A mesma semana que elevou a procura por “1984” também levou o livro da teórica Hannah Arendt para a lista de mais vendidos da Amazon. Seu contexto de escrita é o mesmo de Orwell: ela examina a soma de fatores que levaram à ascensão de Hitler e Stálin e à eclosão da 2ª Guerra Mundial.

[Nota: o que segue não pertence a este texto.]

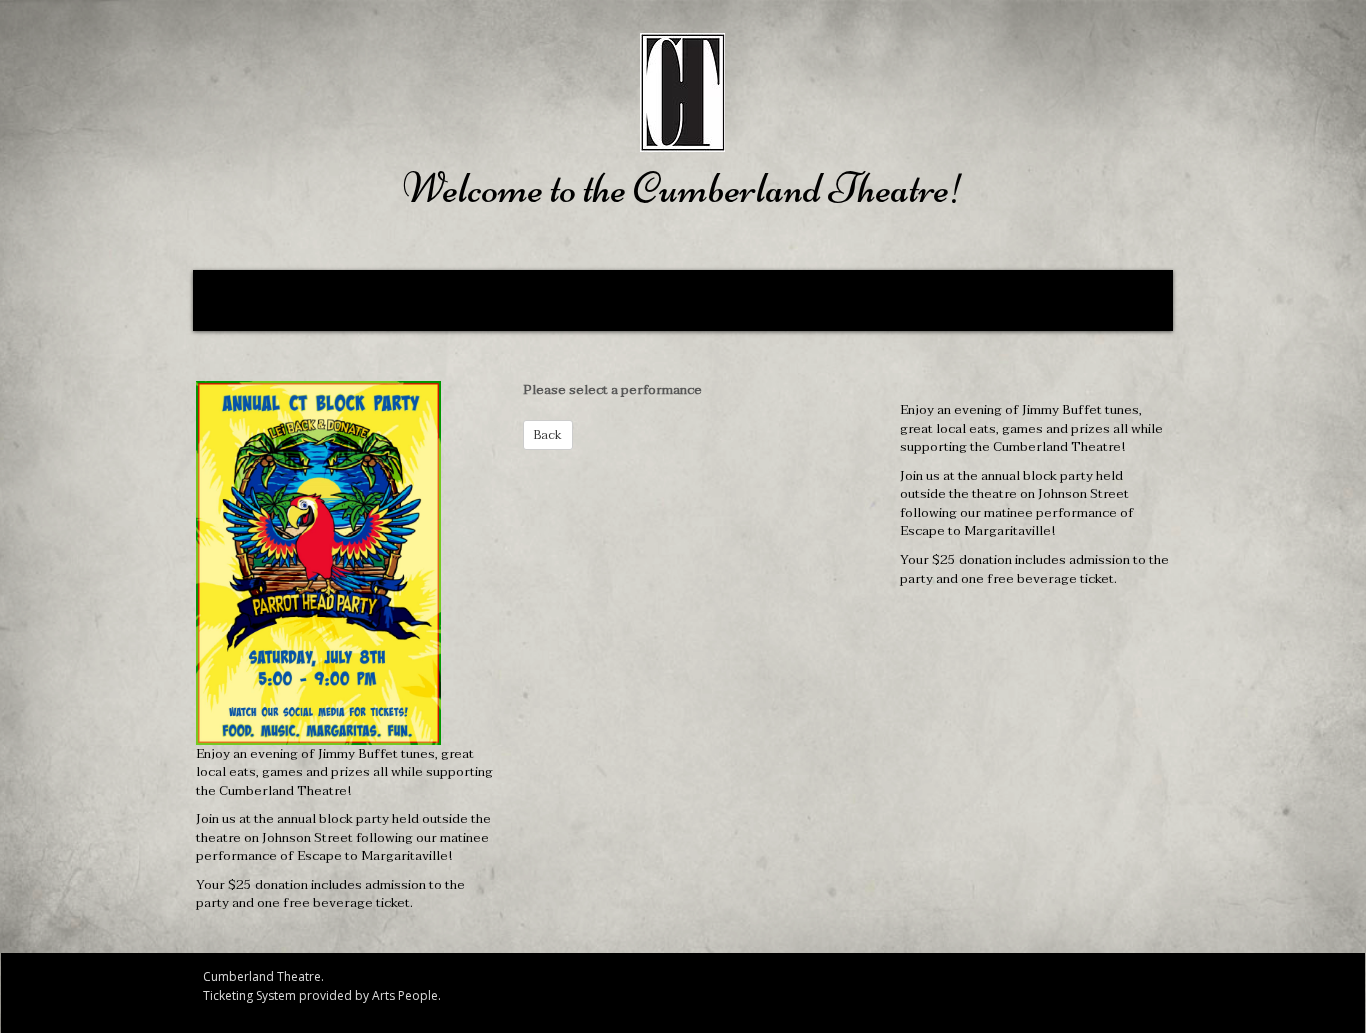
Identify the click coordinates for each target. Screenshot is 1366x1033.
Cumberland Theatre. (263, 976)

A filósofa alemã mostra como uma narrativa centralizadora pode criar bodes expiatórios para populações em situação de pressão econômica e tensão política.

‘O Processo’, de Franz Kafka (1925)

Josephine Livingstone, jornalista do “New Republic”, acredita que o livro que melhor representa a era dos “fatos alternativos” é o romance de Kafka em que Josef K. acorda em seu aniversário de 30 anos e vai preso sem saber o porquê.  Ele não consegue conceber o que está acontecendo porque acredita viver em um país livre, em paz com todas as nações, com as leis em bom funcionamento. Para ela, o real perigo oferecido pelo presidente americano tem a ver com essa ameaça subjacente, por baixo da fachada de “país da liberdade”. Assim como Josef K. acha, de início, que sua prisão é uma piada, Trump levou muito tempo para ser levado a sério, até que fosse eleito.

‘Desagregação’, de George Packer (2013)

Flávio Moura indica “Desagregação” como um livro mais pertinente e atual para compreender especificamente o fenômeno da eleição de Donald Trump e quem é seu eleitorado. Nele, Packer, jornalista da revista “The New Yorker” narra a história das últimas três décadas nos EUA, a crise de sua democracia, a falência do sistema político e o desnorteamento dos cidadãos.